§ PROVIDED MATERIAL:
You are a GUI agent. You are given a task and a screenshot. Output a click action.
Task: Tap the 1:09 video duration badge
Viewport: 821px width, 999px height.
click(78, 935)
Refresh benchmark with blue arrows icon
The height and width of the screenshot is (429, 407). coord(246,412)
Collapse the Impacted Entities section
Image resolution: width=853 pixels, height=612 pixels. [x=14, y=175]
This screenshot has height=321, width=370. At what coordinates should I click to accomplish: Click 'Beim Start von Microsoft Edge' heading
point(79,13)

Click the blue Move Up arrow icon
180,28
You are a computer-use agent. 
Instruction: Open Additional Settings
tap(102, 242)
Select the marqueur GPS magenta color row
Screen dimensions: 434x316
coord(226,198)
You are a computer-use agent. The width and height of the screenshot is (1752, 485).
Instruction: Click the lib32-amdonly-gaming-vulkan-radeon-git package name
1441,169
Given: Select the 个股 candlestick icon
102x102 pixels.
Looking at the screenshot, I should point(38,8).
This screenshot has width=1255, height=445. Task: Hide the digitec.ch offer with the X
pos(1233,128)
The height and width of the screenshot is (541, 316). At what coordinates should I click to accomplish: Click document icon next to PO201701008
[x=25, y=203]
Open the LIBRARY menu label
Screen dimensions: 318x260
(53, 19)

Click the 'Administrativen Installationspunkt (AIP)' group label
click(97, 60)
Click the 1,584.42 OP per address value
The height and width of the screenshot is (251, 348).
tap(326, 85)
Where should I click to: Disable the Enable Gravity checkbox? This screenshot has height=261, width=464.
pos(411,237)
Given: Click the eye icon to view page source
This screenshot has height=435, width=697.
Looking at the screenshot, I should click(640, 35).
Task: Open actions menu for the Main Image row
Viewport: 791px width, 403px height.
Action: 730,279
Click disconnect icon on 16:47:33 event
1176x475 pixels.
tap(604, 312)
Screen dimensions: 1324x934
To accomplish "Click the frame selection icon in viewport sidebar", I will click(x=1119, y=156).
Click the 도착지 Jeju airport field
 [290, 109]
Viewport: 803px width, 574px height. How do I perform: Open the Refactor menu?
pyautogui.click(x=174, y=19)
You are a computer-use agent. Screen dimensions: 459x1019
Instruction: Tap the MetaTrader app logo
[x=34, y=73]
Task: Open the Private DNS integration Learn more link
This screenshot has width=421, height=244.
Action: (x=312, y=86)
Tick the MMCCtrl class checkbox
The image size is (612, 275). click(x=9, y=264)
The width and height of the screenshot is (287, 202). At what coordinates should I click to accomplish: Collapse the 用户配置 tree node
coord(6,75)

§ PROBLEM DETAILS: Which lines above carry the string "computer"? Copy those lines.

§ WRITTEN RESPONSE:
You are a computer-use agent. 
You are a computer-use agent. The width and height of the screenshot is (1752, 485).
You are a computer-use agent. Screen dimensions: 459x1019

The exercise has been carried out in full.